TASK REQUIREMENTS:
Begin at the top of the entries below and write out every line through the one containing "Viewport: 1121px width, 801px height.", excluding pictures.

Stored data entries

= Beginning of Section =

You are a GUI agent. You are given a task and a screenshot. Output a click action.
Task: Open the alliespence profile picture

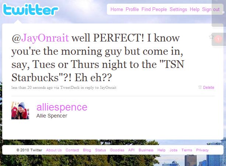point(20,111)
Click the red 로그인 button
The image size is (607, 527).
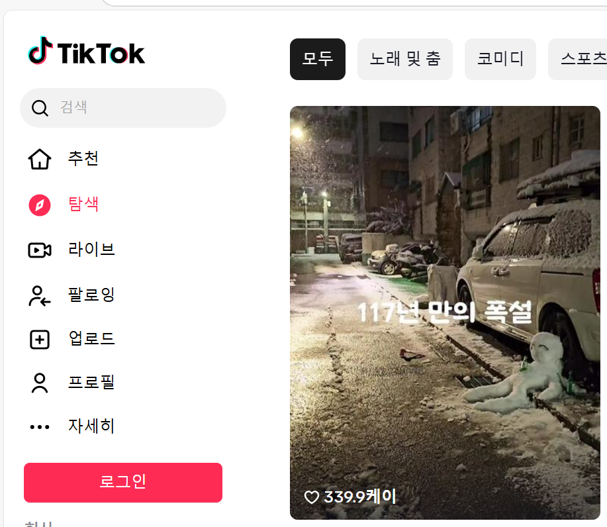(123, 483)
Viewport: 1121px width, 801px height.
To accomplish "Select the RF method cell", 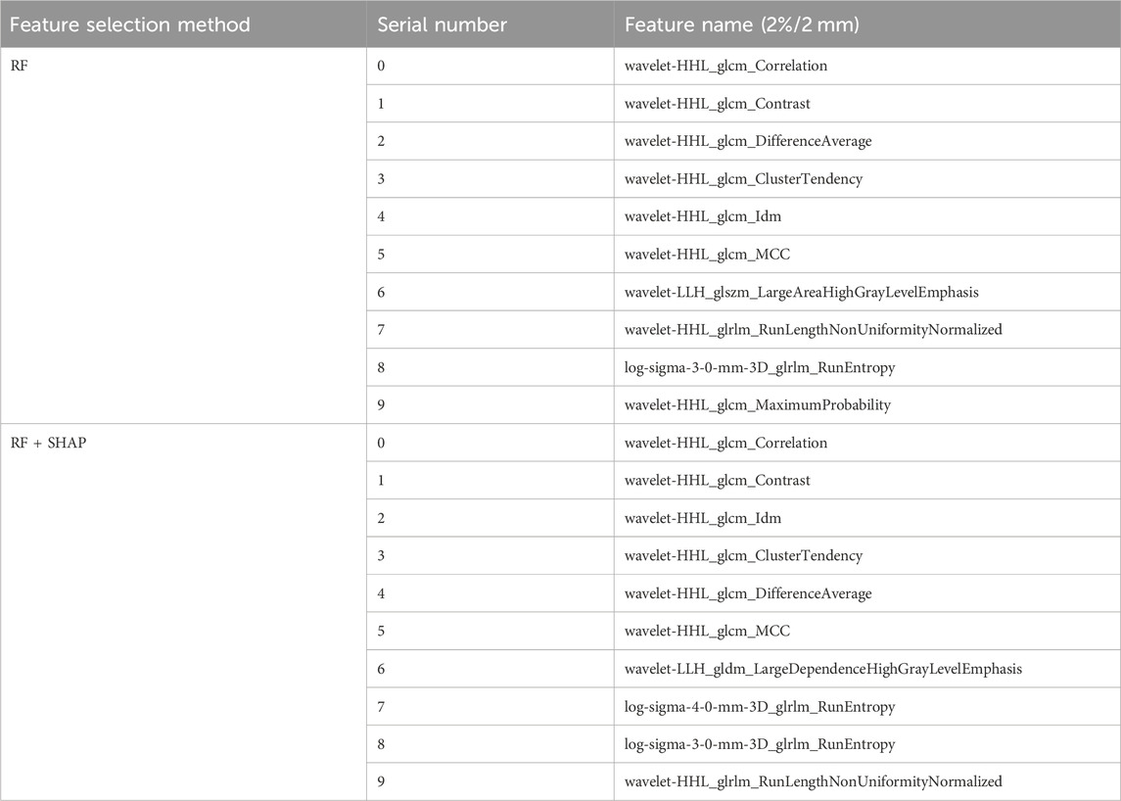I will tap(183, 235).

= End of Section =

ANSWER SPACE:
You are a GUI agent. You are given a task and a screenshot. Output a click action.
Task: Open the alliespence profile picture

point(20,111)
Click the red 로그인 button
The image size is (607, 527).
(123, 483)
Viewport: 1121px width, 801px height.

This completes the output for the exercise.